The following is a general list of supplies:
You will also need the following tools
The first thing to do is pull the board out of the boat. The Flying Scot has an extremely heavy centerboard weighing almost 100 pounds so be very careful handling it. For most cases the boat has to be in the water to get the centerboard in and out. So with the boat in the water put the centerboard down to release the tension on the winch cable. Release the winch cable by unscrewing the shackle that holds the end of the winch cable to the keel in front of the centerboard. Do not remove the bolt that holds the rollers and pulley on the centerboard. If you do you will most likely lose your centerboard. Use a strong piece of rope to make a loop through the centerboard pulley. Connect the Main halyard onto it the loop. Using the main halyard winch lift the center board out of the centerboard well. You might need an extra set of hands to help guide the board as it comes out.

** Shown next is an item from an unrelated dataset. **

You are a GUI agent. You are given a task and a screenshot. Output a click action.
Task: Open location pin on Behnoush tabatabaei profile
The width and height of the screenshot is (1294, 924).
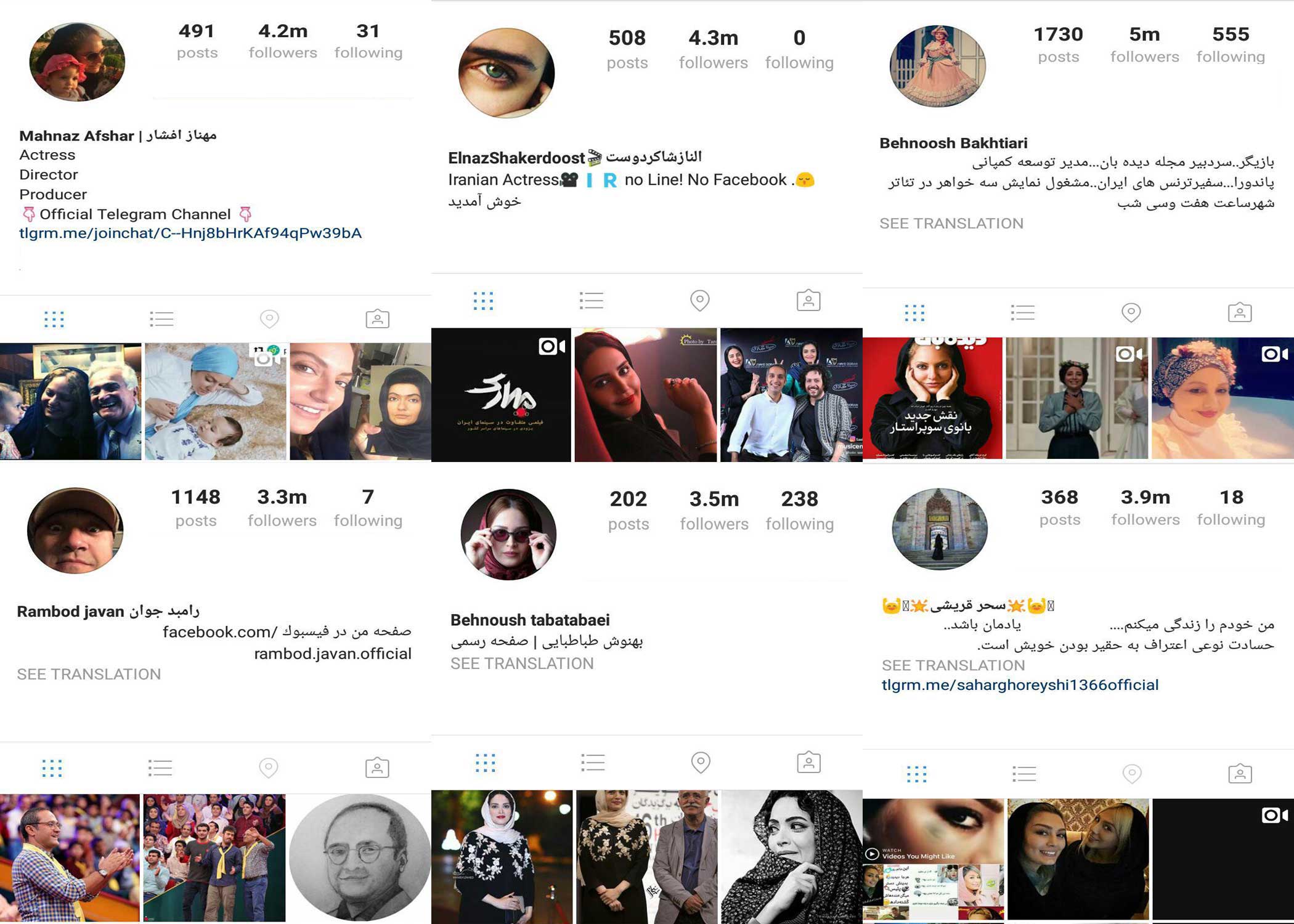click(x=700, y=763)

When you get the board home put it on a large flat work space. Make sure that it will not fall because it could severely injure you or anything around it on its way down. Spend some time and think carefully about how to do the repair correctly. My centerboard was damaged to the point that the lead in the tip was exposed and even a little bent out of shape. The Flying Scot has a weighted centerboard but other boats may be made from other materials like wood or foam. I gently tapped the lead back into shape with an auto-body hammer and dolly. I like the auto body hammer because it is light but any old hammer will do. When hitting the lead very gentle because the lead is very soft and does not need much coaxing. You do not need to put your back into bending it back.
Before mixing any epoxy I thought about how the lay up would go and where epoxy and glass would be applied. When I looked at the board I was having a hard time figuring how I was going to apply the epoxy and fiber glass. There was very little surface area to apply epoxy making the repair weaker than I wanted. To make a repair like this you need as much surface are as possible for the epoxy to bond to. I decided that the best thing to do was cut back the fiberglass to expose more of the lead. I used a utility knife to score the gel coat and an old worn out chisel to carefully remove the fiberglass down to the lead.I figured that the peeling away some extra glass would allow for more surface area that the epoxy could bond too. Removing away some layers of glass would also provide a less severe transition between the new and old fiberglass making the new glass easier to blend into the old during sanding.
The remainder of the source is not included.